● **Exercise instructions**: Copy every line of the material exactly as it stands.

● **Recorded information**:
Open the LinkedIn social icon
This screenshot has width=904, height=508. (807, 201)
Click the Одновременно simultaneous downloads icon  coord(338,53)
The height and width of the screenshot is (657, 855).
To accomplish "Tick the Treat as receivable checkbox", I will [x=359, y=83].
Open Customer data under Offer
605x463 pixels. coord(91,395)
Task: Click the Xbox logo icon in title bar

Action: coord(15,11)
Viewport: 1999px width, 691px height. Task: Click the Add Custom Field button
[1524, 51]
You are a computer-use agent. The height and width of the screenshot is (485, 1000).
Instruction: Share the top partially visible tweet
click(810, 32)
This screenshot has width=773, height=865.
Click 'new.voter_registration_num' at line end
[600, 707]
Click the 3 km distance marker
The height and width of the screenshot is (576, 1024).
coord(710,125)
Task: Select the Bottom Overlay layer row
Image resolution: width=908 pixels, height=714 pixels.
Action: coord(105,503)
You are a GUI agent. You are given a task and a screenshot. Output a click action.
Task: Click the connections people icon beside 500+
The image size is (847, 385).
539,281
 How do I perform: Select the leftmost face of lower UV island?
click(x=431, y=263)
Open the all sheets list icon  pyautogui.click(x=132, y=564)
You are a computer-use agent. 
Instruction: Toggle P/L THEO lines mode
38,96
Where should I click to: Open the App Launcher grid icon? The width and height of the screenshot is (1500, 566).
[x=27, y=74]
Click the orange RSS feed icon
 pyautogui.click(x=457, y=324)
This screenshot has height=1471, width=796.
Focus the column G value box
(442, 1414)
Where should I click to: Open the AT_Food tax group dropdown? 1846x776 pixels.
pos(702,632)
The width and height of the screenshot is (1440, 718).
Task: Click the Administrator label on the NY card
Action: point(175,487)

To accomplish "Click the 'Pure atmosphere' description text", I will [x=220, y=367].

● **Solved exercise**:
Open the LinkedIn social icon
This screenshot has width=904, height=508. (807, 201)
Click the Одновременно simultaneous downloads icon  coord(338,53)
The height and width of the screenshot is (657, 855).
To accomplish "Tick the Treat as receivable checkbox", I will [x=359, y=83].
Open Customer data under Offer
605x463 pixels. coord(91,395)
Task: Click the Xbox logo icon in title bar

Action: coord(15,11)
Viewport: 1999px width, 691px height. Task: Click the Add Custom Field button
[1524, 51]
You are a computer-use agent. The height and width of the screenshot is (485, 1000).
Instruction: Share the top partially visible tweet
click(810, 32)
This screenshot has width=773, height=865.
Click 'new.voter_registration_num' at line end
[600, 707]
Click the 3 km distance marker
The height and width of the screenshot is (576, 1024).
coord(710,125)
Task: Select the Bottom Overlay layer row
Image resolution: width=908 pixels, height=714 pixels.
Action: coord(105,503)
You are a GUI agent. You are given a task and a screenshot. Output a click action.
Task: Click the connections people icon beside 500+
The image size is (847, 385).
539,281
 How do I perform: Select the leftmost face of lower UV island?
click(x=431, y=263)
Open the all sheets list icon  pyautogui.click(x=132, y=564)
You are a computer-use agent. 
Instruction: Toggle P/L THEO lines mode
38,96
Where should I click to: Open the App Launcher grid icon? The width and height of the screenshot is (1500, 566).
[x=27, y=74]
Click the orange RSS feed icon
 pyautogui.click(x=457, y=324)
This screenshot has height=1471, width=796.
Focus the column G value box
(442, 1414)
Where should I click to: Open the AT_Food tax group dropdown? 1846x776 pixels.
pos(702,632)
The width and height of the screenshot is (1440, 718).
Task: Click the Administrator label on the NY card
Action: point(175,487)

To accomplish "Click the 'Pure atmosphere' description text", I will [x=220, y=367].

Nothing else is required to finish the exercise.